Friday, 14 July 2006

De Futilitate

C S Lewis addressing students during the Second World War is just as relevent to our generation of students:
The more seriously we take our own charge of futility the more we are committed to the implication that reality in the last resort is not futile at all. The defiance of the good atheist hurled at an apparently ruthless and idiotic cosmos is really an unconscious homage to something in or behind the cosmos which he recognises as infinitely valuable and authoritative: for if mercy and justice were really only private whims of his own with no objective and impersonal roots, and if he realised this, he could not go on being indignant. The fact that he arraigns heaven itself for disregarding them means that at some level of his mind he knows they are enthroned in a higher heaven still. *
It reminds me of John Gray's Straw Dogs, in which he strives to propose the opposite to Lewis' premise - that man is just an animal, with no awareness of 'something in or behind the cosmos which he recognises as infinitely valuable and authoritative'. Yet at the end we find Gray despairingly admitting that man seems forever doomed to believe, contrary to Gray's perspective, that there is in fact some higher heaven still.
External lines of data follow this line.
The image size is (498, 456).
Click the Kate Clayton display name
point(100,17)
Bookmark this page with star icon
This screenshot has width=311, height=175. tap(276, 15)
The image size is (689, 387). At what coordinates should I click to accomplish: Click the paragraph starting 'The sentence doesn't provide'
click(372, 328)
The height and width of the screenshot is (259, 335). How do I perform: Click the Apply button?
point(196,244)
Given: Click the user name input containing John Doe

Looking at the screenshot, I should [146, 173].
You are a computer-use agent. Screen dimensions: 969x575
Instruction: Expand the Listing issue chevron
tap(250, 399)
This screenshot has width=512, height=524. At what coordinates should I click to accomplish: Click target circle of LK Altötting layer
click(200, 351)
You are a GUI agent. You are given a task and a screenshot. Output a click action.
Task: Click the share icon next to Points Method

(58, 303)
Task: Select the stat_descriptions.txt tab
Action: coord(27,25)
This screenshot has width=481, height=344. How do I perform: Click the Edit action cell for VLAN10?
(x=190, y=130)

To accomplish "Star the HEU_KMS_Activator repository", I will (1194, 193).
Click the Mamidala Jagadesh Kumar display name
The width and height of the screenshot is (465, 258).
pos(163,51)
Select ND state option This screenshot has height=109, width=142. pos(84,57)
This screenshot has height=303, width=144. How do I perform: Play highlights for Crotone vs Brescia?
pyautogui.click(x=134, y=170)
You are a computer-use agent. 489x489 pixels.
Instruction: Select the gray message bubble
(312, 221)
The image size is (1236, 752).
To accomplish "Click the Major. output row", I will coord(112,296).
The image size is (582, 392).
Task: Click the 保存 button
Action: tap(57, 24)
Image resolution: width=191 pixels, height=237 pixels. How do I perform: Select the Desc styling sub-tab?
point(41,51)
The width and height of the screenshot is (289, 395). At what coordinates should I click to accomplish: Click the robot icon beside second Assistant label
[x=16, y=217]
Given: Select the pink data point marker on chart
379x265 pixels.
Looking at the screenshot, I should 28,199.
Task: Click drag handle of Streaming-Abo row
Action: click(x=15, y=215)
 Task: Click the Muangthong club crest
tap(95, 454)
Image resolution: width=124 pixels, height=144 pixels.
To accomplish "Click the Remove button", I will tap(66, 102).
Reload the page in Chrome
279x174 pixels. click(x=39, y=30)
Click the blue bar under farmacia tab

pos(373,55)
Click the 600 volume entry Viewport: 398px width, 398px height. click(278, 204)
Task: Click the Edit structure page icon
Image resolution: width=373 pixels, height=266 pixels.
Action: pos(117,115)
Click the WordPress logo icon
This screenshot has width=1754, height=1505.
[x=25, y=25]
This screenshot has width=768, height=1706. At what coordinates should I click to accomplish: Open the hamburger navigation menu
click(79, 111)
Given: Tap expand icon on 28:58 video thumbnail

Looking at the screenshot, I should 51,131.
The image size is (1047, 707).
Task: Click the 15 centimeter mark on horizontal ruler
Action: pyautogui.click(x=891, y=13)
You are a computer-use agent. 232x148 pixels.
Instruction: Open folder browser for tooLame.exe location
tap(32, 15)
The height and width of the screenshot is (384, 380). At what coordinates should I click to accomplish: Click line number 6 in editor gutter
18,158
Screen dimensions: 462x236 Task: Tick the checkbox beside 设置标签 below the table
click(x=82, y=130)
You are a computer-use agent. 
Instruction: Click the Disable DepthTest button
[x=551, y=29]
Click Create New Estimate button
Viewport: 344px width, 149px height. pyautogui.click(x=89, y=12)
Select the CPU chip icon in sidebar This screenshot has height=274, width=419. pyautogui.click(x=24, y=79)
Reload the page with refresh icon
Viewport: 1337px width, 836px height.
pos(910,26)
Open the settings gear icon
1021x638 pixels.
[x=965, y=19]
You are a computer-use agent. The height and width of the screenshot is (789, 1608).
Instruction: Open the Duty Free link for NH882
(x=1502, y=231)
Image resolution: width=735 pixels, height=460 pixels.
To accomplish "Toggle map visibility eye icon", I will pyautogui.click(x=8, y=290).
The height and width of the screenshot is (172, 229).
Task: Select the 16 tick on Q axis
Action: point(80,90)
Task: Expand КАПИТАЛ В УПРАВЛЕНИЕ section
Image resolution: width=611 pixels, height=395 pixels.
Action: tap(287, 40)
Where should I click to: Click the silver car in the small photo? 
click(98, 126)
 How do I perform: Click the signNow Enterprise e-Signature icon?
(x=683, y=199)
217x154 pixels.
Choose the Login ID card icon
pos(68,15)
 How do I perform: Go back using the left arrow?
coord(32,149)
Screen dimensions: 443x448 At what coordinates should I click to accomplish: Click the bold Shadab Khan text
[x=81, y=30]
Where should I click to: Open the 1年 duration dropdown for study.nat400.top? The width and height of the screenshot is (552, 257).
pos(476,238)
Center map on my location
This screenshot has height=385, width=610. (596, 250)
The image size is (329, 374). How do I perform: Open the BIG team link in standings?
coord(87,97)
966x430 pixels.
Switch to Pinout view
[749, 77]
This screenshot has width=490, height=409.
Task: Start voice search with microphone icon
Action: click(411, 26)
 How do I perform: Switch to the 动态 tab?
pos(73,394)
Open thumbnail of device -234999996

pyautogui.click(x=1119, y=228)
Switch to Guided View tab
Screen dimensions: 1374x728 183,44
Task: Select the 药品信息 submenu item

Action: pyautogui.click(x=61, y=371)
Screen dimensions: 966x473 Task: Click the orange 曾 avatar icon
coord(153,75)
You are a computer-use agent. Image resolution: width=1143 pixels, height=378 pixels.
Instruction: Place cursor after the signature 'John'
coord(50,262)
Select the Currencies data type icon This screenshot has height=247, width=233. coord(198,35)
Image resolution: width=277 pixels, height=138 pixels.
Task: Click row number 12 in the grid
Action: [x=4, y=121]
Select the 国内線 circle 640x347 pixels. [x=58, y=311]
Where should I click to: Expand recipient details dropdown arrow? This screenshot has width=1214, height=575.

The humanist and atheist will continue to denounce heaven and earth for its futility and thus bear ironic witness to the transcendant ideal of purpose which they deny.

Is that not what the father/editor of Ecclesiastes suggests when he is done reporting Qoheleth's words of futility? (Eccl 12.9-14) He concludes
Fear God and keep his commandments, for this is the whole duty of man. For God will bring every deed into judgment, with every secret thing, whether good or evil.
Yet it seems, with the lack of comment he gives to the Preacher's thoughts, that he considers his conclusion drawn from Qoheleth's words rather than in contrast to them. If we find everything vanity, our finding bears witness to the existence of a transcendant standard by which we judge such vanity.

* From 'De Futilitate', in C.S.Lewis Literature, Philosophy and Short Stories [I'm enjoying being back in my parents' home, once more devouring their books until I must leave again!]